▸ WORK TO COMPLETE:
Reproduce exactly only the lines from the line that holds "Instruction: Click the" to the line that holds "The height and", inclusive, in the listing below, and please leave out every picture.

────────────────────

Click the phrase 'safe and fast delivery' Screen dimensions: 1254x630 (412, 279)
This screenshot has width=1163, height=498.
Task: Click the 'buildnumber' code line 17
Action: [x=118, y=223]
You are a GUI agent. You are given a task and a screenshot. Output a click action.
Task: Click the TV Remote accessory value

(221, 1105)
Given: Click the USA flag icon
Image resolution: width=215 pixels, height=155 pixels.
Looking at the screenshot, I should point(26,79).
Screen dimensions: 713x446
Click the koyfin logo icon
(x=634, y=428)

────────────────────

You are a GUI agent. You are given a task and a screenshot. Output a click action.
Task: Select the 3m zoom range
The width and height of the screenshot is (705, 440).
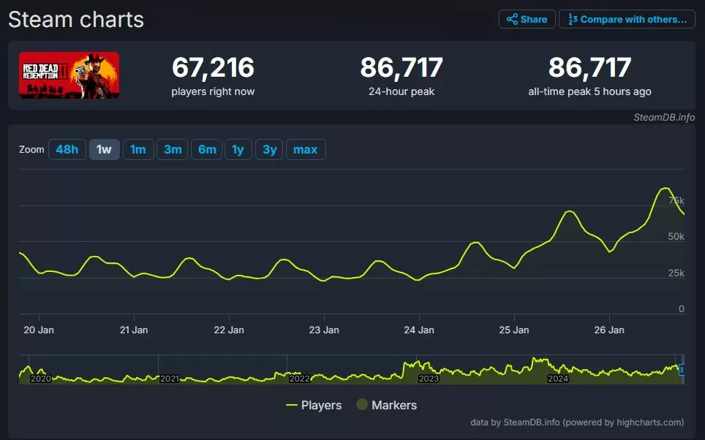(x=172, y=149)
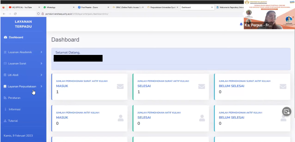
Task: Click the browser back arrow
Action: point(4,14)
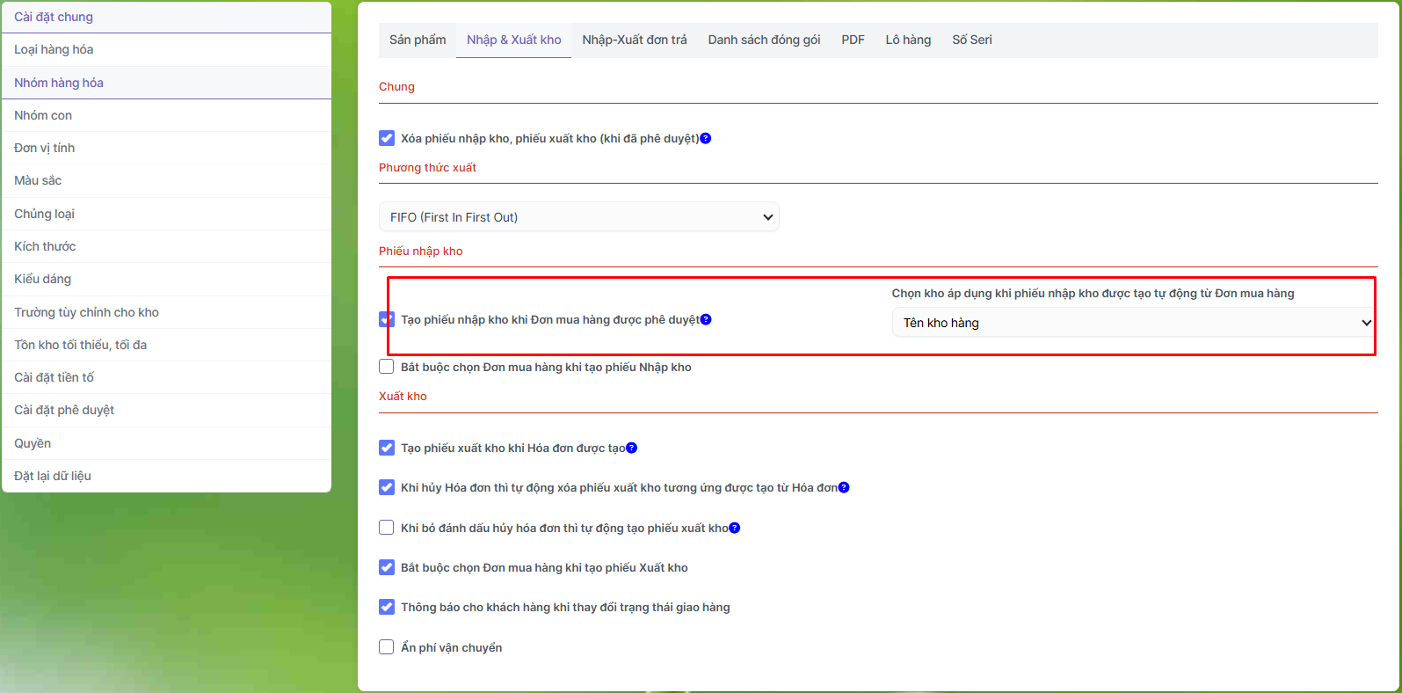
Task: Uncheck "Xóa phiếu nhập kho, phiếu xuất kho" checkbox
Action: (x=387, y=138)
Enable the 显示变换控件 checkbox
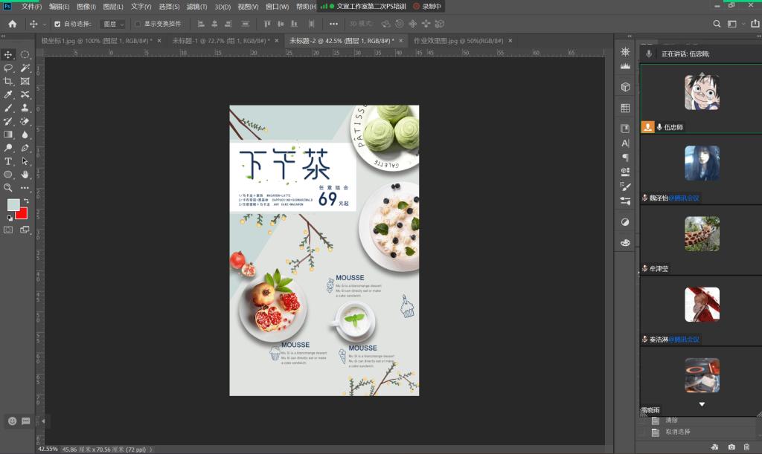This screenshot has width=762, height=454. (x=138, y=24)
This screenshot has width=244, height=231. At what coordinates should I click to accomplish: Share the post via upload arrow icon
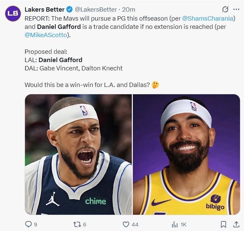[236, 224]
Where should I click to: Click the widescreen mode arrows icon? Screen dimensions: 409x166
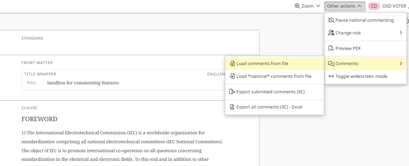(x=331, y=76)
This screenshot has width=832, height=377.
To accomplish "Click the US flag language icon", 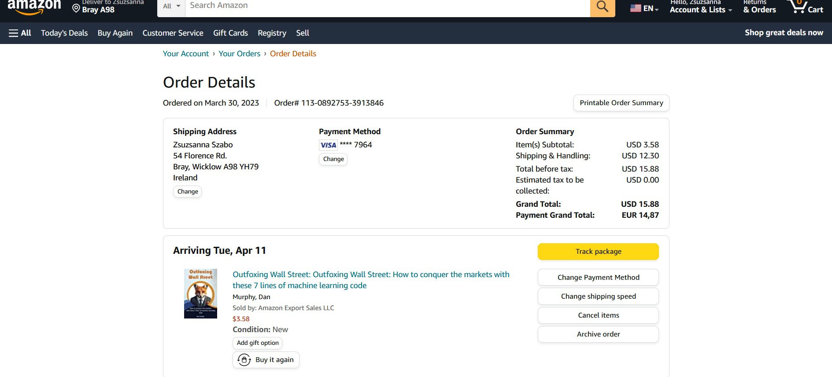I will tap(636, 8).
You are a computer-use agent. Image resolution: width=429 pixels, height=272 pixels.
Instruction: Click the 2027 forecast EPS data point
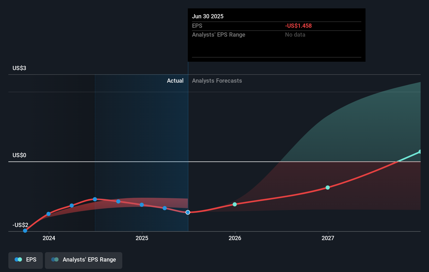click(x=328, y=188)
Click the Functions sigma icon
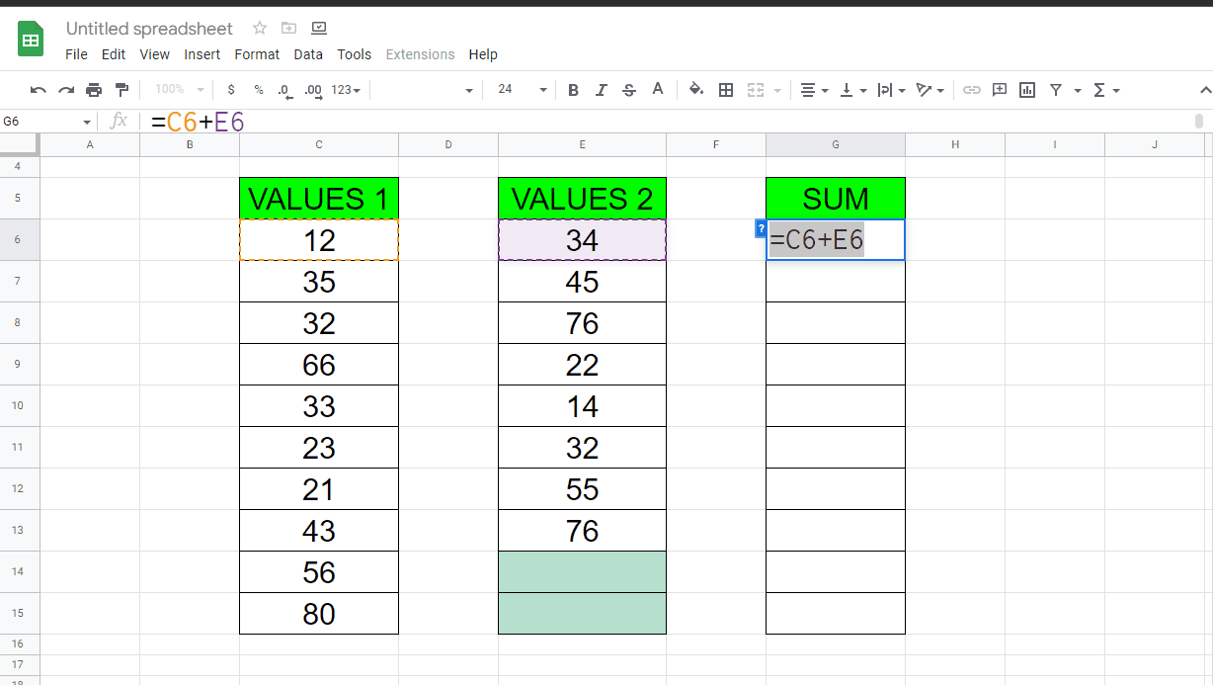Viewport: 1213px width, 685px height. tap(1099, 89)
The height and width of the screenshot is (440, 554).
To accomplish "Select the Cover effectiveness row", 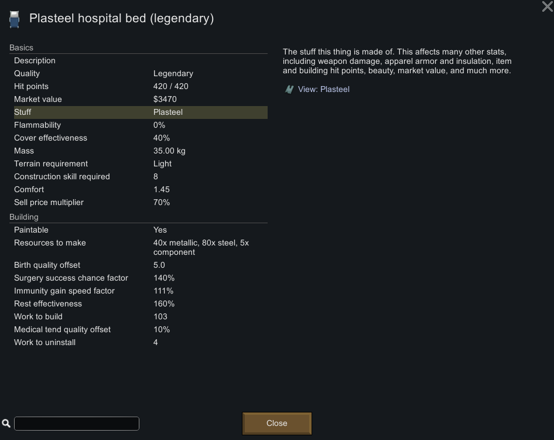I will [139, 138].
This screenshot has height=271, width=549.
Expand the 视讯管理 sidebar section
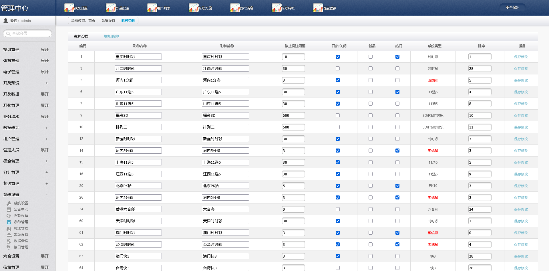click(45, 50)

────────────────────

▸ RESULT OF THIS TASK:
Instruction: Click the 2027 forecast EPS data point
click(x=328, y=188)
Click the Functions sigma icon
Viewport: 1213px width, 685px height. tap(1099, 89)
The height and width of the screenshot is (440, 554).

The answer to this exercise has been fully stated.